At the macro level, we hope that more functions can be automatically located, and based on automatic positioning, changes can be handled automatically or automatically, so as to improve the efficiency of abnormal recovery and ultimately improve the user experience. After the exception handling efficiency and user experience are improved, the communication cost of operation and maintenance personnel (mainly DBAs) will be greatly reduced, so that operation and maintenance personnel will have more time to invest in technology and can handle more "human flesh". The abnormality becomes self-help or automatic processing, thus forming a "flywheel effect". Finally, the goal of efficient stability assurance is achieved.

At the micro level, based on the existing data, we improve the observability through structured information output and fill in the shortcomings of missing key data. At the same time, based on perfect information output, we provide self-service or automatic positioning capabilities through the cooperation of rules (expert experience) and AI, and shorten the processing time.

Figure 3 Macro and Micro

2.2 Consolidate basic capabilities, empower upper-layer services, and realize database autonomy

With a clear guiding ideology, what development strategy and path should we take? Judging from the manpower situation of the team at that time, none of the students had experience in development of abnormal autonomy, and they did not even have the ability to analyze abnormality in the database. The talent structure could not meet the ultimate goal of the product. The so-called "big things in the world must be done in detail, and difficult things in the world must be done easily". Our idea is to start with small functions and easy ones, first complete simple functions such as indicator monitoring, slow query, active session, and then gradually deepen into complex functions such as full SQL, abnormal root cause analysis, and slow query optimization suggestions. Basic work is used to "learn the truth through falsehoods", continuously improve the team's ability to overcome difficulties, and at the same time lay a good foundation for intelligence.

The following is our 2-year path plan based on the current talent structure and future goals (the plan to realize the data autonomy goal will be launched after 2022, and this part will be omitted from the figure below):

Figure 4 Evolution strategy

2.3 Establish a scientific evaluation system to continuously track product quality

The famous American management scholar Kaplan said: "There is no management without measurement". Only by establishing a scientific evaluation system can we push the product to a higher level. How to evaluate the quality of the product and improve it continuously? We have done a lot of indicators before, but they are all uncontrollable and there is no way to guide our work. For example, when we first considered root cause localization, we used the result index precision and recall, but the result index was uncontrollable and difficult to guide our daily work. This requires finding the controllable factors and improving them continuously.

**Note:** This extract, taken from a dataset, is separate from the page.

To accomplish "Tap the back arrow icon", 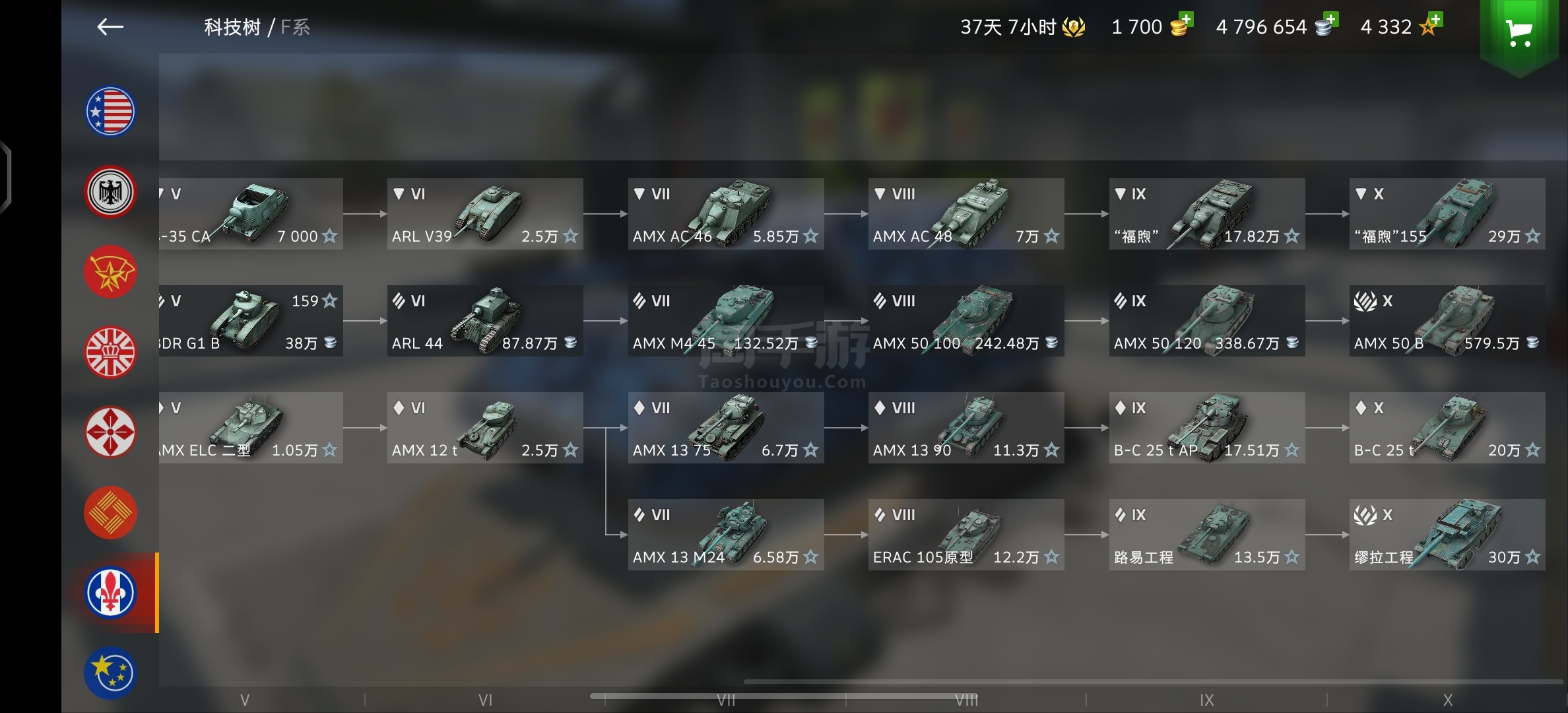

When we were learning about Amazon, we just discovered that they have a methodology for controllable input and output metrics that guides our work well. As long as we continuously optimize and improve the correct controllable input indicators, our output indicators can also be improved in the end (this also confirms what Zeng Guofan once said: "Work hard on the cause, but follow the fate on the fruit").

The following is our index design and technical implementation ideas for root cause positioning (in the part that can be continuously improved and controllable in the simulation environment, the actual effect of the final online will also be improved. It mainly includes "root cause positioning controllable input and output index design ideas" ” and “Technical Implementation Ideas for Obtaining Controllable Input Indicators for Root Cause Location”).

Root cause localization controllable input and output index design ideas

Figure 5 Design of controllable input and output indicators

The technical realization idea of ​​root cause location controllable input index acquisition

Figure 6 Technical design of controllable input and output indicators

In Figure 5, we simulate some anomalies (most anomalies) that can be realized at low cost by means of scene reproduction and technical means. For anomalies with high recurrence cost (very few), such as machine anomalies, hardware failures, etc., our current idea is to discover and optimize problems through "human operation", and wait until the next online anomaly occurs repeatedly. , and according to the results of the optimized diagnosis, it is determined whether the acceptance is passed or not by comparing with the expected.

In the future, we will establish a retrospective system to save the abnormal indicators at the time of the problem, and use the abnormal indicators to input the output results of the retrospective system to judge the effectiveness of the system improvement, so as to build a more lightweight and wider-coverage recurrence method. Figure 6 is the specific technical realization idea of ​​the reproduction system.

With the guiding ideology, the path planning in line with the current development stage and the scientific evaluation system, let's talk about the idea of ​​the technical solution.

3 technical solutions

3.1 Top-level design of technical architecture

In the top-level design of the technical architecture, we adhere to the four-step evolution strategy of platformization, self-service, intelligence and automation.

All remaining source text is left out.